Copy exactly. Include the line containing "Viewport: 710px width, 1568px height.", every line after it, and the last line below, but no pictures.

(Dataset records)
[Start of section]
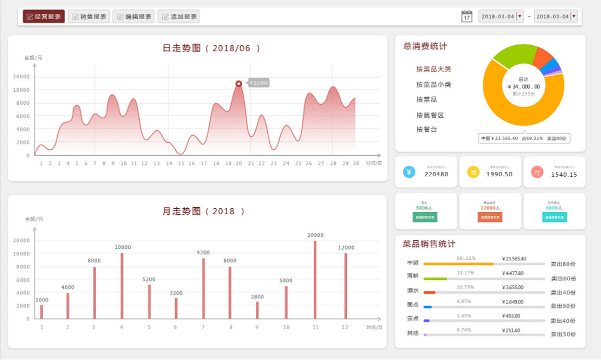Choose 按餐台 statistics option
Image resolution: width=601 pixels, height=360 pixels.
(427, 129)
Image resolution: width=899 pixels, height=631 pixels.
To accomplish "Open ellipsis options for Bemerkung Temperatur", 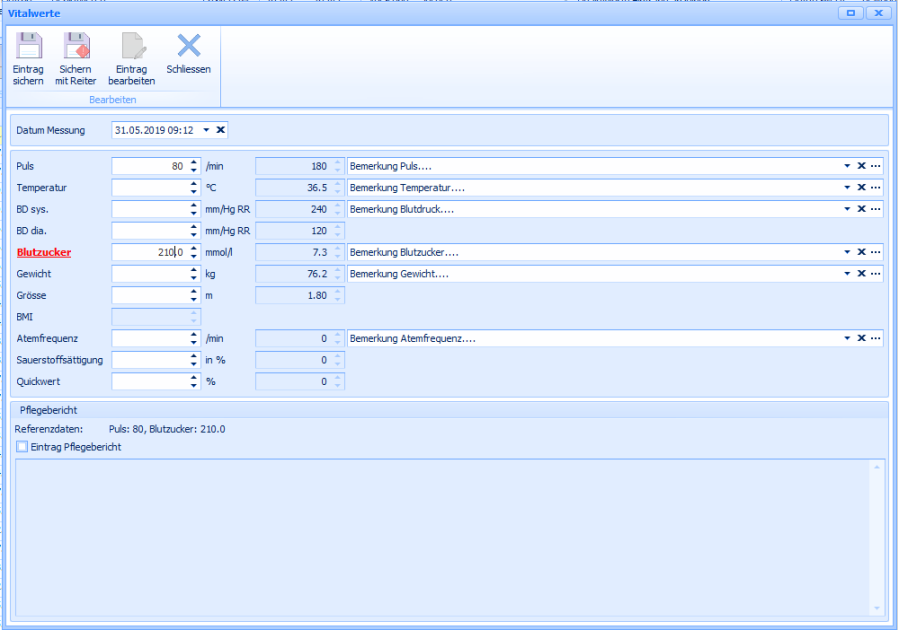I will click(876, 188).
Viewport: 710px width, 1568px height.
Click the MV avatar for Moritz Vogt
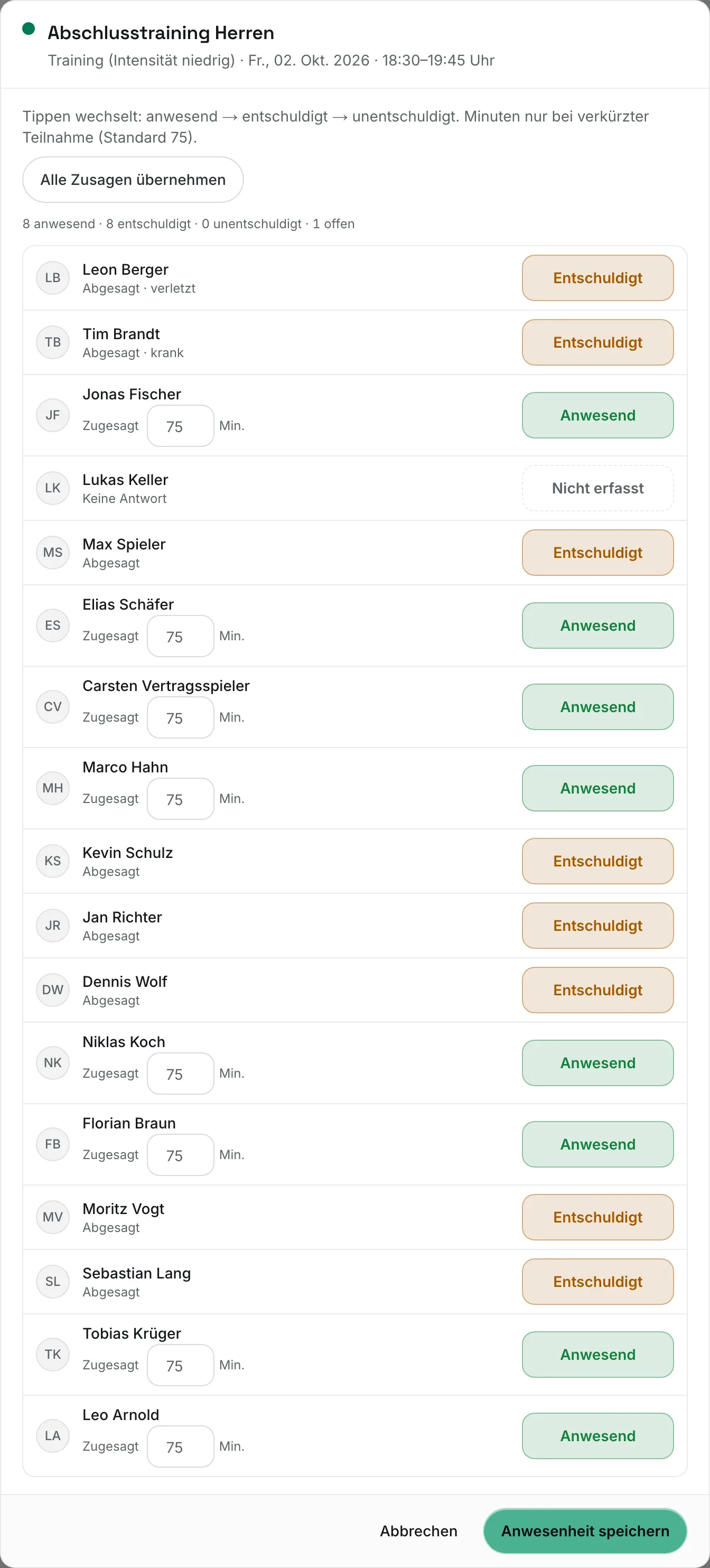click(x=53, y=1217)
[End of section]
- **Solution below**:
Viewport: 710px width, 1568px height.
Click the MV avatar for Moritz Vogt
click(x=53, y=1217)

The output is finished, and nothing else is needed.